(Data entries)
=-=-=-=-=

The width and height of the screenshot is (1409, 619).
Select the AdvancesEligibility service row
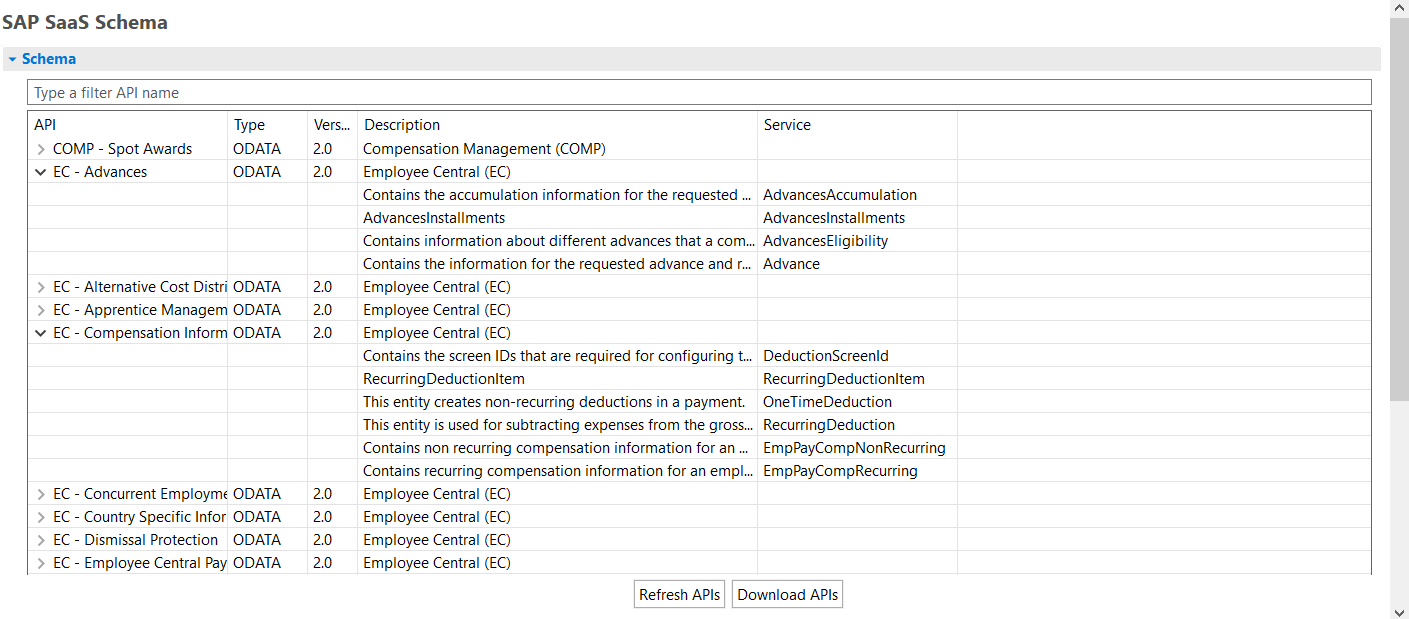tap(825, 241)
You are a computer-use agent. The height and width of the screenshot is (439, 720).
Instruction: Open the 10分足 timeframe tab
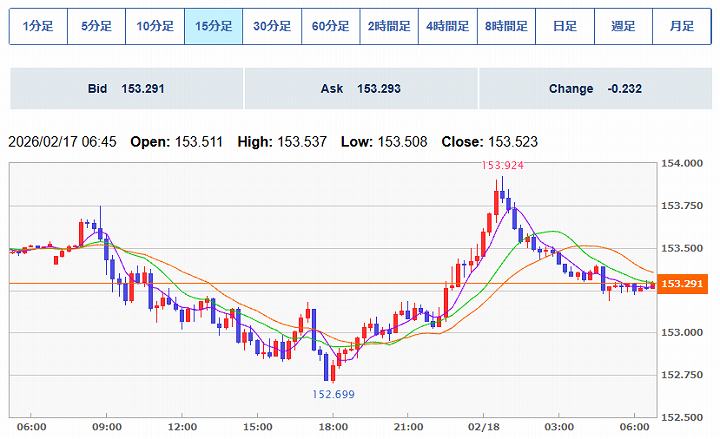pos(155,27)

=-=-=-=-=

DIRECTIONS → There should be an exact restatement of the lines from the line with "Select the AdvancesEligibility service row" through the last line of the entries above, and no pictures in it.

REPLY →
Select the AdvancesEligibility service row
tap(825, 241)
You are a computer-use agent. The height and width of the screenshot is (439, 720).
Instruction: Open the 10分足 timeframe tab
pos(155,27)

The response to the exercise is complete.